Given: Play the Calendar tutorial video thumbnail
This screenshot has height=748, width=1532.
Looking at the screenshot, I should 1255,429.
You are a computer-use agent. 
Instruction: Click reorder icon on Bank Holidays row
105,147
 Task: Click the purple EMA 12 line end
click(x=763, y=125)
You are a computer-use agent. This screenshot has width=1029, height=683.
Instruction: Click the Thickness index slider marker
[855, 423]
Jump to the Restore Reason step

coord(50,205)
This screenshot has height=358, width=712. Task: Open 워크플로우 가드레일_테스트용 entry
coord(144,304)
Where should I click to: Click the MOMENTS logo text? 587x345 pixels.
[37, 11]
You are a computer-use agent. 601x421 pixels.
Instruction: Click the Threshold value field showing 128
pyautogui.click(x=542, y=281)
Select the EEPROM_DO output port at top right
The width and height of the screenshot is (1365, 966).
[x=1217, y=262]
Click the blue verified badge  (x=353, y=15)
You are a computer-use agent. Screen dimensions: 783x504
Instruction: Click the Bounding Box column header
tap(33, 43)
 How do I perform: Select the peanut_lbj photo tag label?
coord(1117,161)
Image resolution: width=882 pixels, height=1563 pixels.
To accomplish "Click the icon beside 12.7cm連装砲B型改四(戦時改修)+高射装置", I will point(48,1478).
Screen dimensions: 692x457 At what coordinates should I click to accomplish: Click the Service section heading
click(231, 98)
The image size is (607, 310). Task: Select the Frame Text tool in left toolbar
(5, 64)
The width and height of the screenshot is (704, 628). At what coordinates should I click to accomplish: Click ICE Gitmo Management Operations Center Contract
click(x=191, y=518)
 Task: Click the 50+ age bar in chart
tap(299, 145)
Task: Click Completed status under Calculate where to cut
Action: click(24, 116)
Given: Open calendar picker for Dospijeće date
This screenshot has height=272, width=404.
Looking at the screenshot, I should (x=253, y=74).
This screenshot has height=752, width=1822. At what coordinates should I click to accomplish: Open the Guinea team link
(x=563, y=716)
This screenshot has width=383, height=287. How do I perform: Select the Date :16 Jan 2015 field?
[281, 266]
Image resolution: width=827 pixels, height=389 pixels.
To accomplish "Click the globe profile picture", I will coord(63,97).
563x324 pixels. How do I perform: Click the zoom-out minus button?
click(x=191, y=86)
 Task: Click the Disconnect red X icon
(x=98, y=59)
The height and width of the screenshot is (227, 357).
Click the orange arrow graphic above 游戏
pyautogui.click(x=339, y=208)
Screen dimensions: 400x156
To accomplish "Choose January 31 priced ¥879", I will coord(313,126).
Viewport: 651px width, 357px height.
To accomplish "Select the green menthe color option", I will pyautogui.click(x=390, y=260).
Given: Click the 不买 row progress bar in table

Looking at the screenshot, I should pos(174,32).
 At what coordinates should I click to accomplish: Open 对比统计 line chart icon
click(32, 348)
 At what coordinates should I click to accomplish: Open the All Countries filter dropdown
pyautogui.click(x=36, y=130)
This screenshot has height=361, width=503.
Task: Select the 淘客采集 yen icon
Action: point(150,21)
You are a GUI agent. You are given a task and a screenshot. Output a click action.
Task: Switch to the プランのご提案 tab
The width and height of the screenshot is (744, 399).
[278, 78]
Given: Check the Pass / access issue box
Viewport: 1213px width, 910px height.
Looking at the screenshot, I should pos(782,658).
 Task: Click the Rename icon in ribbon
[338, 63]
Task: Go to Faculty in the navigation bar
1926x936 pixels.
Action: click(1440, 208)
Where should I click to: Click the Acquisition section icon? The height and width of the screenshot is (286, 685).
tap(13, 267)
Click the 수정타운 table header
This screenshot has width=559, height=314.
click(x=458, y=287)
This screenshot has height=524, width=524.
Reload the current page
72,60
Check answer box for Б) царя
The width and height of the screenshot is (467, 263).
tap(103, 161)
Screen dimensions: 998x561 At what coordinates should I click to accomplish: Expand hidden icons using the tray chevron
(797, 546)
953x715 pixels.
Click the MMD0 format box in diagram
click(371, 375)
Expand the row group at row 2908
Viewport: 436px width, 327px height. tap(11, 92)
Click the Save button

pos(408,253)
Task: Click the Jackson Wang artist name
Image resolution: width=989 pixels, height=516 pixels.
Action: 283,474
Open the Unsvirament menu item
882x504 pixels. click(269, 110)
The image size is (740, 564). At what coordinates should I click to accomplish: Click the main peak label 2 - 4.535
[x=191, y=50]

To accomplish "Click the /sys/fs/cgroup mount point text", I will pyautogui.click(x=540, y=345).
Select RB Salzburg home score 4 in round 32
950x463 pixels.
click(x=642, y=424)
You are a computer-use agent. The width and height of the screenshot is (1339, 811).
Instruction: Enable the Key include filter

What is being asked: Reproduce every line of the material above exactly.

Reply to the exercise:
Given: Play the Calendar tutorial video thumbnail
This screenshot has height=748, width=1532.
Looking at the screenshot, I should 1255,429.
You are a computer-use agent. 
Instruction: Click reorder icon on Bank Holidays row
105,147
 Task: Click the purple EMA 12 line end
click(x=763, y=125)
You are a computer-use agent. This screenshot has width=1029, height=683.
Instruction: Click the Thickness index slider marker
[855, 423]
Jump to the Restore Reason step

coord(50,205)
This screenshot has height=358, width=712. Task: Open 워크플로우 가드레일_테스트용 entry
coord(144,304)
Where should I click to: Click the MOMENTS logo text? 587x345 pixels.
[37, 11]
You are a computer-use agent. 601x421 pixels.
Instruction: Click the Threshold value field showing 128
pyautogui.click(x=542, y=281)
Select the EEPROM_DO output port at top right
The width and height of the screenshot is (1365, 966).
[x=1217, y=262]
Click the blue verified badge  (x=353, y=15)
You are a computer-use agent. Screen dimensions: 783x504
Instruction: Click the Bounding Box column header
tap(33, 43)
 How do I perform: Select the peanut_lbj photo tag label?
coord(1117,161)
Image resolution: width=882 pixels, height=1563 pixels.
To accomplish "Click the icon beside 12.7cm連装砲B型改四(戦時改修)+高射装置", I will point(48,1478).
Screen dimensions: 692x457 At what coordinates should I click to accomplish: Click the Service section heading
click(231, 98)
The image size is (607, 310). Task: Select the Frame Text tool in left toolbar
(5, 64)
The width and height of the screenshot is (704, 628). At what coordinates should I click to accomplish: Click ICE Gitmo Management Operations Center Contract
click(x=191, y=518)
 Task: Click the 50+ age bar in chart
tap(299, 145)
Task: Click Completed status under Calculate where to cut
Action: click(24, 116)
Given: Open calendar picker for Dospijeće date
This screenshot has height=272, width=404.
Looking at the screenshot, I should (x=253, y=74).
This screenshot has height=752, width=1822. At what coordinates should I click to accomplish: Open the Guinea team link
(x=563, y=716)
This screenshot has width=383, height=287. How do I perform: Select the Date :16 Jan 2015 field?
[281, 266]
Image resolution: width=827 pixels, height=389 pixels.
To accomplish "Click the globe profile picture", I will coord(63,97).
563x324 pixels. How do I perform: Click the zoom-out minus button?
click(x=191, y=86)
 Task: Click the Disconnect red X icon
(x=98, y=59)
The height and width of the screenshot is (227, 357).
Click the orange arrow graphic above 游戏
pyautogui.click(x=339, y=208)
Screen dimensions: 400x156
To accomplish "Choose January 31 priced ¥879", I will coord(313,126).
Viewport: 651px width, 357px height.
To accomplish "Select the green menthe color option", I will pyautogui.click(x=390, y=260).
Given: Click the 不买 row progress bar in table

Looking at the screenshot, I should pos(174,32).
 At what coordinates should I click to accomplish: Open 对比统计 line chart icon
click(32, 348)
 At what coordinates should I click to accomplish: Open the All Countries filter dropdown
pyautogui.click(x=36, y=130)
This screenshot has height=361, width=503.
Task: Select the 淘客采集 yen icon
Action: point(150,21)
You are a GUI agent. You are given a task and a screenshot. Output a click action.
Task: Switch to the プランのご提案 tab
The width and height of the screenshot is (744, 399).
[278, 78]
Given: Check the Pass / access issue box
Viewport: 1213px width, 910px height.
Looking at the screenshot, I should pos(782,658).
 Task: Click the Rename icon in ribbon
[338, 63]
Task: Go to Faculty in the navigation bar
1926x936 pixels.
Action: click(1440, 208)
Where should I click to: Click the Acquisition section icon? The height and width of the screenshot is (286, 685).
tap(13, 267)
Click the 수정타운 table header
This screenshot has width=559, height=314.
click(x=458, y=287)
This screenshot has height=524, width=524.
Reload the current page
72,60
Check answer box for Б) царя
The width and height of the screenshot is (467, 263).
tap(103, 161)
Screen dimensions: 998x561 At what coordinates should I click to accomplish: Expand hidden icons using the tray chevron
(797, 546)
953x715 pixels.
Click the MMD0 format box in diagram
click(371, 375)
Expand the row group at row 2908
Viewport: 436px width, 327px height. tap(11, 92)
Click the Save button

pos(408,253)
Task: Click the Jackson Wang artist name
Image resolution: width=989 pixels, height=516 pixels.
Action: 283,474
Open the Unsvirament menu item
882x504 pixels. click(269, 110)
The image size is (740, 564). At what coordinates should I click to accomplish: Click the main peak label 2 - 4.535
[x=191, y=50]

To accomplish "Click the /sys/fs/cgroup mount point text", I will pyautogui.click(x=540, y=345).
Select RB Salzburg home score 4 in round 32
950x463 pixels.
click(x=642, y=424)
You are a computer-use agent. The width and height of the screenshot is (1339, 811).
Instruction: Enable the Key include filter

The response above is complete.